De conceptkerndoelen gelden voor het primair onderwijs, de onderbouw van het voortgezet onderwijs en het (voortgezet) speciaal onderwijs uitstroomprofiel vervolgonderwijs. Aanvullend zullen er functionele conceptkerndoelen burgerschap verschijnen, voor leerlingen die zeer moeilijk lerend zijn of een meervoudige beperking hebben en uitstromen naar arbeidsmarkt en dagbesteding.

Deze pagina biedt momenteel informatie over de conceptkerndoelen burgerschap en wordt aangevuld met informatie over de functionele conceptkerndoelen burgerschap zodra deze gepubliceerd zijn.

Wat houdt het in?

Diversiteit houdt verscheidenheid in. De maatschappij kenmerkt zich onder andere door het samenleven van mensen met verschillende achtergronden, oriëntaties en mogelijkheden. (bron: SLO conceptkerndoelen)
Uitgangspunt van een democratische samenleving is dat iedereen voor de wet gelijk is. Gelijkwaardigheid en gelijke behandeling moeten worden bevorderd. De rechtsstaat vormt de grondslag voor een vrije, diverse samenleving waarin mensen met verschillende sociaaleconomische, levensbeschouwelijke, religieuze en culturele achtergronden, fysieke en mentale mogelijkheden, politieke- en seksuele oriëntaties en expressies van gender gelijkwaardig kunnen samenleven. (bron: SLO burgerkaartenspel)
Leerlingen ontwikkelen inzicht in overeenkomsten en verschillen in achtergronden, mogelijkheden en oriëntaties en gaan daarover in gesprek. De gelijkheid van mensen, zoals vastgelegd in Artikel 1 van de Grondwet, biedt hiervoor het kader.

De school dient als oefenplaats voor het omgaan met diversiteit en inclusie. Om hier vorm aan te geven, betrekt de school hier de omgeving bij. Leerlingen leren over en ontmoeten mensen met andere achtergronden, mogelijkheden en oriëntaties dan hen vertrouwd zijn. Dit biedt kansen om het empathisch vermogen te versterken.

Waar valt aan te denken bij het thema diversiteit?

  • Het uitbeelden van verschillende gewoonten vanuit huis, zonder in stereotypering te vallen.
  • Het lezen van nieuwsbegrip, jeugdliteratuur en teksten in digitale media waarin verschillende identiteiten en perspectieven naar voren komen en hier gesprekken over voeren.
  • Het formuleren van vragen om de ander beter te leren kennen.
  • Het geven van een autobiografische presentatie.
  • Een dialoog voeren over vooroordelen en discriminatie, bijvoorbeeld aan de hand van stellingen of praatkaarten.
  • Het uitvoeren van een fotoproject om bepaalde diversiteit in beeld te brengen.

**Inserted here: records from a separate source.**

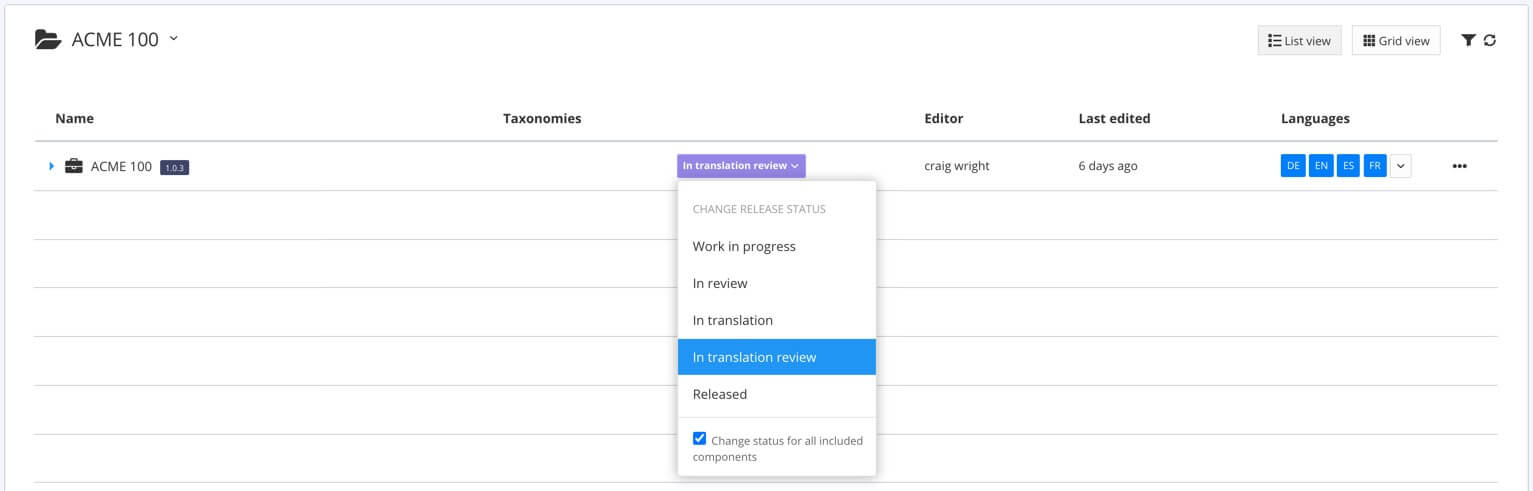
Task: Select Work in progress status
Action: click(744, 246)
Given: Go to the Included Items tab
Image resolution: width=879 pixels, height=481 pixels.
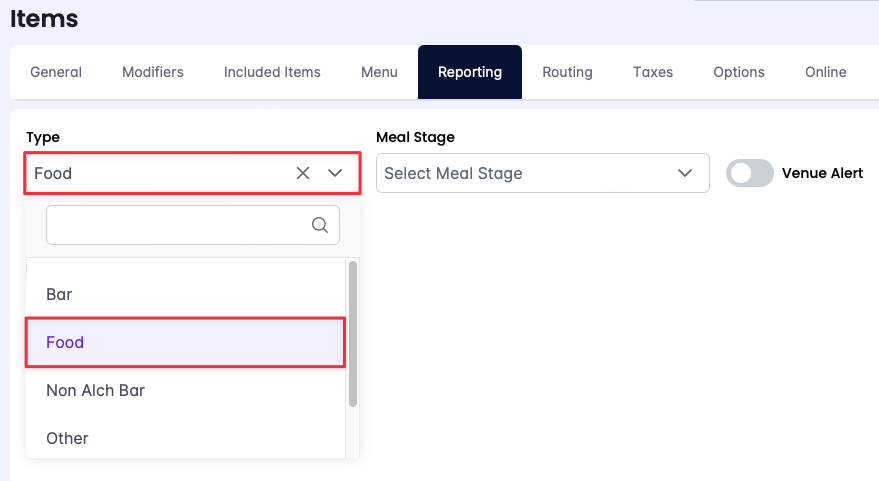Looking at the screenshot, I should pyautogui.click(x=272, y=72).
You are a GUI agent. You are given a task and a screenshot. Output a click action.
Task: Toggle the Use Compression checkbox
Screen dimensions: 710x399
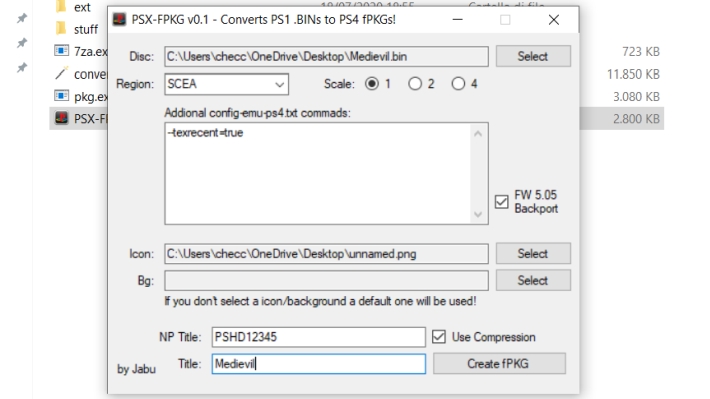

(Bron (met uitzondering van de laatste bullet): SLO Conceptkerndoelen burgerschap, maart 2024)

Sociaal-emotioneel leren

Sommige scholen zijn van mening dat zij het burgerschapsonderwijs al goed hebben verankerd binnen hun school omdat ze een leerlijn sociale- emotionele ontwikkeling hebben. Dat er een relatie is met burgerschapsontwikkeling staat vast, maar burgerschapsvorming vraagt meer dan een programma voor sociaal-emotioneel leren (SEL). Je doet de burgerschapsvorming van leerlingen tekort als je het gelijk aan elkaar stelt. Hessel Nieuwelink, lector burgerschapsonderwijs aan de Hogeschool van Amsterdam, dook in de relatie tussen SEL en burgerschap en kwam tot verrassende inzichten die gebundeld zijn in het werk met de niet-zo-verrassende titel: Burgerschap en sociaal-emotioneel leren: de overeenkomsten en verschillen.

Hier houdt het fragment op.